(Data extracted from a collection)

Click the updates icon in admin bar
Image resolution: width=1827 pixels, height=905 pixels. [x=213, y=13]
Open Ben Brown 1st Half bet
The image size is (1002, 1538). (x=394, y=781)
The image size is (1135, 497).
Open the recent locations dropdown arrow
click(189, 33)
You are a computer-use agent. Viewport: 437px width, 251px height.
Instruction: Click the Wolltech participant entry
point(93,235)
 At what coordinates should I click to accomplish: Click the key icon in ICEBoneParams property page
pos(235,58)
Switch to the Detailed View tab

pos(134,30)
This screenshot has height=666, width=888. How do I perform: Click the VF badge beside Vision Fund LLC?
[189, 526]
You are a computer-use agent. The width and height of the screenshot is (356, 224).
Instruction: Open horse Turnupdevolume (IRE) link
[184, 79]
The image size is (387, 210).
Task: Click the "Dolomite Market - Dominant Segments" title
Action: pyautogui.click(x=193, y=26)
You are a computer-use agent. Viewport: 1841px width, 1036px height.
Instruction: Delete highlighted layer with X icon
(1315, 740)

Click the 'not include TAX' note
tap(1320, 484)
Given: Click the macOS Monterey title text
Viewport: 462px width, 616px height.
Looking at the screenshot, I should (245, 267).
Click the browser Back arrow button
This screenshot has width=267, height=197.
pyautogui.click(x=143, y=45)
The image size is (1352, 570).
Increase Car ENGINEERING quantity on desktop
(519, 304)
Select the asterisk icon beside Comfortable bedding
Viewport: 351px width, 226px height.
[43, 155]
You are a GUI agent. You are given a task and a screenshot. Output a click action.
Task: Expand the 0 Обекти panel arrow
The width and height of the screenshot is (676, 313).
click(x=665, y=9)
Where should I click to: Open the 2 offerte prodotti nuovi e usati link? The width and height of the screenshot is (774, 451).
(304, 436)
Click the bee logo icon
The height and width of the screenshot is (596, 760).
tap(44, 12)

Instructions for the task - From the records above, print exactly the lines that run from the line with "Click the 'not include TAX' note" to the line with "Click the browser Back arrow button", inclusive.

Response to the exercise -
Click the 'not include TAX' note
tap(1320, 484)
Given: Click the macOS Monterey title text
Viewport: 462px width, 616px height.
Looking at the screenshot, I should (245, 267).
Click the browser Back arrow button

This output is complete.